The genome sequences generated by the project are available through GenBank, and the proteomic data and the microarray data are available through the international Plasmodium database called PlasmoDB (http://www.plasmodb.org).

The proteomic data will be particularly valuable to drug developers, because it allows them to identify which metabolic pathways are active in the parasite’s vertebrate-blood stages, and are therefore accessible to drugs, said Niel Hall, an assistant researcher at the Institute for Genomic Research.

Malaria parasites undergo three stages of their lifecycles in mosquitoes, three in mammalian hosts, and a sexual development stage as they are transferred from mosquito to mammal.

A research group from the Wellcome Trust Sanger Institute in the United Kingdom sequenced and annotated the genomes of two species of rodent Plasmodium, P. chabaudi and P. berghei, while scientists at TIGR compared these two sequences with those of P. yoelii, which had been sequenced already.

“From that analysis, we looked at how the genome of Plasmodium was evolving, and identified a lot of the genes which code for host-interacting molecules — the ones that are evolving most rapidly due to the arms race with the host immune system,” said Hall. These genes are most interesting to people working in vaccine discovery, he said.

The sequence of housekeeping genes was nearly identical to that of Plasmodium falciparum, the most harmful human parasite, said Hall.

The proteomic analysis was the first to look at the whole lifecycle of malaria parasites, with the exception of the “liver stage,” which is technically inaccessible in vivo in every species, Hall said. The group studied the proteome of the mosquito-resident stage using P. berghei, a rodent parasite, because P. falciparum is difficult to analyze during this stage. “Because a lot of the housekeeping genes are identical, we believe that you can directly take this data, and it should be applicable to Plasmodium falciparum as well,” said Hall.

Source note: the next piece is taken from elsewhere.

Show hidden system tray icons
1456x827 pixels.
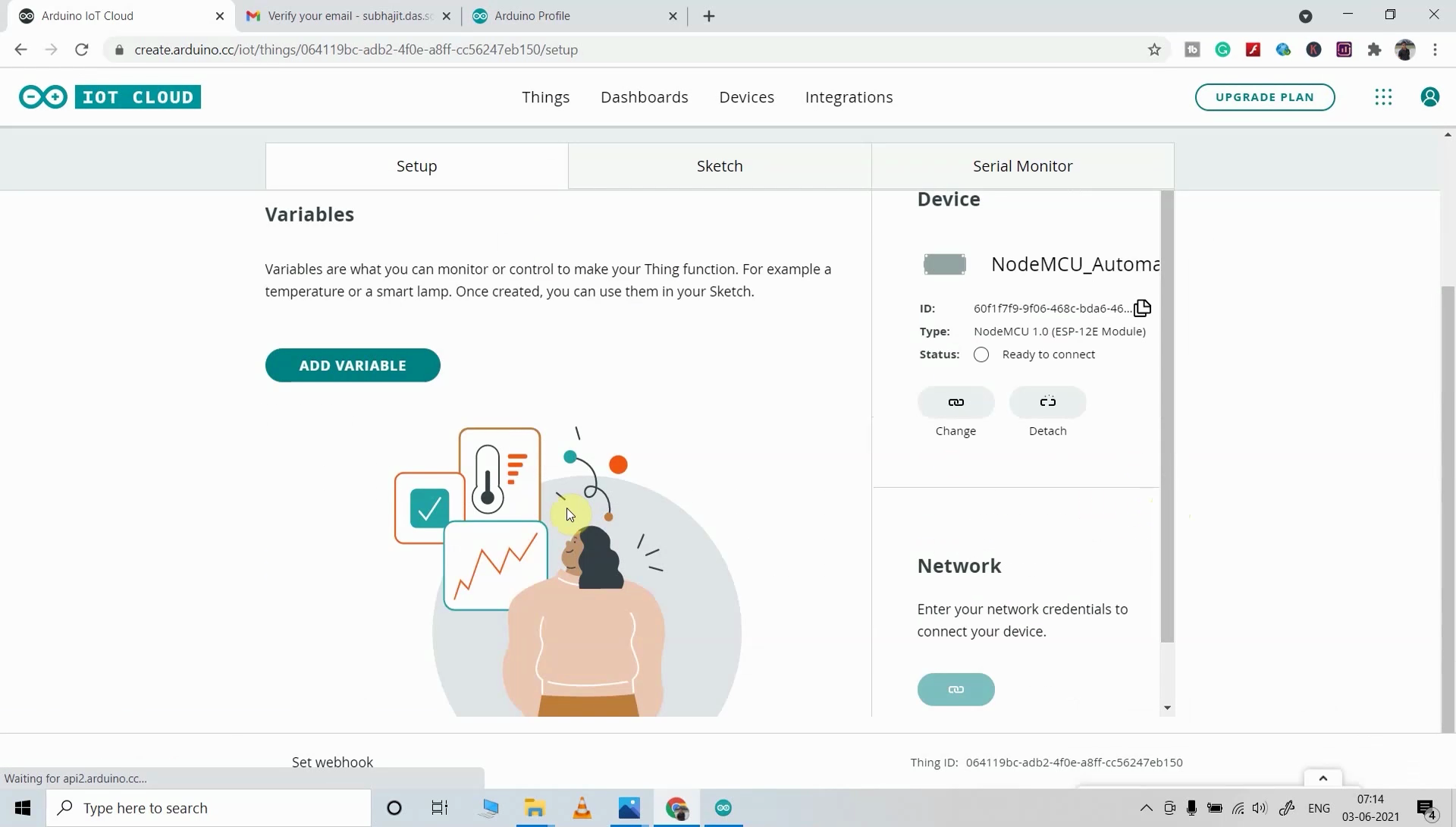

The researchers have amassed enough proteomic data from P. berghei to complement the “half of the genome” about which there was no data in P. falciparum, said Hall. “It should be able to help people, whether they’re looking at vaccines or drugs, to be able to identify whether the target is expressed” in a particular lifecycle stage, he said.

Gene expression studies, carried out by researchers at the University of Leiden in the Netherlands and Imperial College in England, were directed toward identifying genes whose regulation coincides with a change in hosts from mammals to mosquitoes. The identified genes were up-regulated in the vertebrate host, while corresponding proteins were expressed later in the mosquito host.

“That’s going to be of use to people looking for transmission-blocking vaccines,” because these proteins can still be affected by components in the vertebrate’s blood after that blood has been taken as a meal by a mosquito, Hall said.